[What this task involves] Given the records below, transcribe each of them exactly.

Collected data entries
:::::

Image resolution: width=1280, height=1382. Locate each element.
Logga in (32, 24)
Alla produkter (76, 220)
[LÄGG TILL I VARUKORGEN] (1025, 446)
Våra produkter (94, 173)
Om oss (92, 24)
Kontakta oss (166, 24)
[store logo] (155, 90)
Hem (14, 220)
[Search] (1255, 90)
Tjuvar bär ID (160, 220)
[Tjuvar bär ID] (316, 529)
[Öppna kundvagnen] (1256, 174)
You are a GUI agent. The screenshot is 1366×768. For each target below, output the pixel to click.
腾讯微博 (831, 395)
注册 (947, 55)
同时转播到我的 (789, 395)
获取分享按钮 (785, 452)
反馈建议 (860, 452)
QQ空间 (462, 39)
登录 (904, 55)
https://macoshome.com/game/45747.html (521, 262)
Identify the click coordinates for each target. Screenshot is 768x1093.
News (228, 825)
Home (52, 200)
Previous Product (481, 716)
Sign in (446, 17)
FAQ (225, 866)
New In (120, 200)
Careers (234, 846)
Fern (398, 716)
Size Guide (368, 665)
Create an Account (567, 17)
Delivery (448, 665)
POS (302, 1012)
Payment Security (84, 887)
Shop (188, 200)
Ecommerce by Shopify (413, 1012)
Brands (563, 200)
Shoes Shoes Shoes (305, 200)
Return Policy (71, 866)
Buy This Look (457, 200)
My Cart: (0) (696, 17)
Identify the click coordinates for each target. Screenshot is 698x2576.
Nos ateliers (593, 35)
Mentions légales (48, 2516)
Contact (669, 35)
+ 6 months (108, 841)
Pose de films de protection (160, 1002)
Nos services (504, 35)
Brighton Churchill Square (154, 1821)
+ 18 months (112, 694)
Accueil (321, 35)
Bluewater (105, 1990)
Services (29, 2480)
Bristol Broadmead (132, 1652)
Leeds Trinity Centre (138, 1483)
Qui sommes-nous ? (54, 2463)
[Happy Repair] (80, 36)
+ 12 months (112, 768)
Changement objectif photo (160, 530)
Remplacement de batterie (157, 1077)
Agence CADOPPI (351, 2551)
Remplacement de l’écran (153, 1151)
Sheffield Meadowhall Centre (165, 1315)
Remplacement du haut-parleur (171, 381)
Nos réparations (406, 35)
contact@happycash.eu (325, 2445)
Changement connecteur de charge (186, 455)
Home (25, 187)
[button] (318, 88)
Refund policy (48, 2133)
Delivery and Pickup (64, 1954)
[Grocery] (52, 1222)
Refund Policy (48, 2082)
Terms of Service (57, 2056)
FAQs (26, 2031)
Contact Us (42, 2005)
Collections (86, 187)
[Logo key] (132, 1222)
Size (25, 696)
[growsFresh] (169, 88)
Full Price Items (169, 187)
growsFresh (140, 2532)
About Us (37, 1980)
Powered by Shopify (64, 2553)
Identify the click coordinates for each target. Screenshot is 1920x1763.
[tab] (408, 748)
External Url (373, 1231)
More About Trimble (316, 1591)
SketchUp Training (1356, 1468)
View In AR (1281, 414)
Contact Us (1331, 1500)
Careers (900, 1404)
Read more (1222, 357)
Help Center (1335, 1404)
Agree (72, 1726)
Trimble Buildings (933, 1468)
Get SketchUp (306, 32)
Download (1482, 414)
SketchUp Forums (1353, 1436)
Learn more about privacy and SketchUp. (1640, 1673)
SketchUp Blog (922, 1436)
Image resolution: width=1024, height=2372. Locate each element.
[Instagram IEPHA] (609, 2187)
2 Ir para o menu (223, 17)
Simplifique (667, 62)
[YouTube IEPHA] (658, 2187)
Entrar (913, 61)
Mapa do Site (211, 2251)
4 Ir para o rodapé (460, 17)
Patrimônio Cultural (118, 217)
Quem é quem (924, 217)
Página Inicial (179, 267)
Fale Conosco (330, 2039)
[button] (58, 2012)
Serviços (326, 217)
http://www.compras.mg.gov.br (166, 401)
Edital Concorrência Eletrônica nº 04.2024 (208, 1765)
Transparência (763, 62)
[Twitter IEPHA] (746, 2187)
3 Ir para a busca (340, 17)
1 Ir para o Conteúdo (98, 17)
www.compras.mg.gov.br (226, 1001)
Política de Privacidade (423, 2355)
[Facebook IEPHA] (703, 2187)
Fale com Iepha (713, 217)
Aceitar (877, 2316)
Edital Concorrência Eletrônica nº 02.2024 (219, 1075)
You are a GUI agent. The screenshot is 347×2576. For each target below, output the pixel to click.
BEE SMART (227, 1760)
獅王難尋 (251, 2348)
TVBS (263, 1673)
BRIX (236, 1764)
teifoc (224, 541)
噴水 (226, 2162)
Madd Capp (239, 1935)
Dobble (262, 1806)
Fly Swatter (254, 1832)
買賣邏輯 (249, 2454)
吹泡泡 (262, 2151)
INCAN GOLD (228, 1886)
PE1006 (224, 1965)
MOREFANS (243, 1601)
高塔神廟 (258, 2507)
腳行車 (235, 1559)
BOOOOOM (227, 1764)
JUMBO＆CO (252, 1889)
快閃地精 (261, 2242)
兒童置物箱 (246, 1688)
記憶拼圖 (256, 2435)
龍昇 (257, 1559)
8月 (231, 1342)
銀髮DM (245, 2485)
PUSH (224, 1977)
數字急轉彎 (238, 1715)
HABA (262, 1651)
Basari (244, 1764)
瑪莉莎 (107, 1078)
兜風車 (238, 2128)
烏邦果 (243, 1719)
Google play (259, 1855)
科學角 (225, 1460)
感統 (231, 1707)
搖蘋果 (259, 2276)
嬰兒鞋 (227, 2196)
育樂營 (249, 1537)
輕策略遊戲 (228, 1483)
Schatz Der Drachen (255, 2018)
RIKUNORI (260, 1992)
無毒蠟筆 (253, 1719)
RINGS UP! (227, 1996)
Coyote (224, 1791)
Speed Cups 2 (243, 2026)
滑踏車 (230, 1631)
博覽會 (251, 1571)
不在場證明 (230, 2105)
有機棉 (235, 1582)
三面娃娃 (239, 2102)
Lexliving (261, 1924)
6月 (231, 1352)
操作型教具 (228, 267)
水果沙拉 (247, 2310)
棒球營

:::::

[Task answer]
Image resolution: width=1280, height=1382. Locate each element.
Logga in (32, 24)
Alla produkter (76, 220)
[LÄGG TILL I VARUKORGEN] (1025, 446)
Våra produkter (94, 173)
Om oss (92, 24)
Kontakta oss (166, 24)
[store logo] (155, 90)
Hem (14, 220)
[Search] (1255, 90)
Tjuvar bär ID (160, 220)
[Tjuvar bär ID] (316, 529)
[Öppna kundvagnen] (1256, 174)
You are a GUI agent. The screenshot is 1366×768. For each target below, output the pixel to click.
腾讯微博 (831, 395)
注册 (947, 55)
同时转播到我的 (789, 395)
获取分享按钮 (785, 452)
反馈建议 (860, 452)
QQ空间 (462, 39)
登录 (904, 55)
https://macoshome.com/game/45747.html (521, 262)
Identify the click coordinates for each target. Screenshot is 768x1093.
News (228, 825)
Home (52, 200)
Previous Product (481, 716)
Sign in (446, 17)
FAQ (225, 866)
New In (120, 200)
Careers (234, 846)
Fern (398, 716)
Size Guide (368, 665)
Create an Account (567, 17)
Delivery (448, 665)
POS (302, 1012)
Payment Security (84, 887)
Shop (188, 200)
Ecommerce by Shopify (413, 1012)
Brands (563, 200)
Shoes Shoes Shoes (305, 200)
Return Policy (71, 866)
Buy This Look (457, 200)
My Cart: (0) (696, 17)
Identify the click coordinates for each target. Screenshot is 698x2576.
Nos ateliers (593, 35)
Mentions légales (48, 2516)
Contact (669, 35)
+ 6 months (108, 841)
Pose de films de protection (160, 1002)
Nos services (504, 35)
Brighton Churchill Square (154, 1821)
+ 18 months (112, 694)
Accueil (321, 35)
Bluewater (105, 1990)
Services (29, 2480)
Bristol Broadmead (132, 1652)
Leeds Trinity Centre (138, 1483)
Qui sommes-nous ? (54, 2463)
[Happy Repair] (80, 36)
+ 12 months (112, 768)
Changement objectif photo (160, 530)
Remplacement de batterie (157, 1077)
Agence CADOPPI (351, 2551)
Remplacement de l’écran (153, 1151)
Sheffield Meadowhall Centre (165, 1315)
Remplacement du haut-parleur (171, 381)
Nos réparations (406, 35)
contact@happycash.eu (325, 2445)
Changement connecteur de charge (186, 455)
Home (25, 187)
[button] (318, 88)
Refund policy (48, 2133)
Delivery and Pickup (64, 1954)
[Grocery] (52, 1222)
Refund Policy (48, 2082)
Terms of Service (57, 2056)
FAQs (26, 2031)
Contact Us (42, 2005)
Collections (86, 187)
[Logo key] (132, 1222)
Size (25, 696)
[growsFresh] (169, 88)
Full Price Items (169, 187)
growsFresh (140, 2532)
About Us (37, 1980)
Powered by Shopify (64, 2553)
Identify the click coordinates for each target. Screenshot is 1920x1763.
[tab] (408, 748)
External Url (373, 1231)
More About Trimble (316, 1591)
SketchUp Training (1356, 1468)
View In AR (1281, 414)
Contact Us (1331, 1500)
Careers (900, 1404)
Read more (1222, 357)
Help Center (1335, 1404)
Agree (72, 1726)
Trimble Buildings (933, 1468)
Get SketchUp (306, 32)
Download (1482, 414)
SketchUp Forums (1353, 1436)
Learn more about privacy and SketchUp. (1640, 1673)
SketchUp Blog (922, 1436)
Image resolution: width=1024, height=2372. Locate each element.
[Instagram IEPHA] (609, 2187)
2 Ir para o menu (223, 17)
Simplifique (667, 62)
[YouTube IEPHA] (658, 2187)
Entrar (913, 61)
Mapa do Site (211, 2251)
4 Ir para o rodapé (460, 17)
Patrimônio Cultural (118, 217)
Quem é quem (924, 217)
Página Inicial (179, 267)
Fale Conosco (330, 2039)
[button] (58, 2012)
Serviços (326, 217)
http://www.compras.mg.gov.br (166, 401)
Edital Concorrência Eletrônica nº 04.2024 (208, 1765)
Transparência (763, 62)
[Twitter IEPHA] (746, 2187)
3 Ir para a busca (340, 17)
1 Ir para o Conteúdo (98, 17)
www.compras.mg.gov.br (226, 1001)
Política de Privacidade (423, 2355)
[Facebook IEPHA] (703, 2187)
Fale com Iepha (713, 217)
Aceitar (877, 2316)
Edital Concorrência Eletrônica nº 02.2024 (219, 1075)
You are a GUI agent. The screenshot is 347×2576. For each target below, output the pixel to click.
BEE SMART (227, 1760)
獅王難尋 (251, 2348)
TVBS (263, 1673)
BRIX (236, 1764)
teifoc (224, 541)
噴水 (226, 2162)
Madd Capp (239, 1935)
Dobble (262, 1806)
Fly Swatter (254, 1832)
買賣邏輯 (249, 2454)
吹泡泡 (262, 2151)
INCAN GOLD (228, 1886)
PE1006 (224, 1965)
MOREFANS (243, 1601)
高塔神廟 (258, 2507)
腳行車 (235, 1559)
BOOOOOM (227, 1764)
JUMBO＆CO (252, 1889)
快閃地精 (261, 2242)
兒童置物箱 (246, 1688)
記憶拼圖 (256, 2435)
龍昇 (257, 1559)
8月 (231, 1342)
銀髮DM (245, 2485)
PUSH (224, 1977)
數字急轉彎 (238, 1715)
HABA (262, 1651)
Basari (244, 1764)
瑪莉莎 (107, 1078)
兜風車 (238, 2128)
烏邦果 (243, 1719)
Google play (259, 1855)
科學角 (225, 1460)
感統 (231, 1707)
搖蘋果 (259, 2276)
嬰兒鞋 (227, 2196)
育樂營 (249, 1537)
輕策略遊戲 (228, 1483)
Schatz Der Drachen (255, 2018)
RIKUNORI (260, 1992)
無毒蠟筆 (253, 1719)
RINGS UP! (227, 1996)
Coyote (224, 1791)
Speed Cups 2 (243, 2026)
滑踏車 (230, 1631)
博覽會 (251, 1571)
不在場證明 (230, 2105)
有機棉 (235, 1582)
三面娃娃 (239, 2102)
Lexliving (261, 1924)
6月 (231, 1352)
操作型教具 (228, 267)
水果沙拉 (247, 2310)
棒球營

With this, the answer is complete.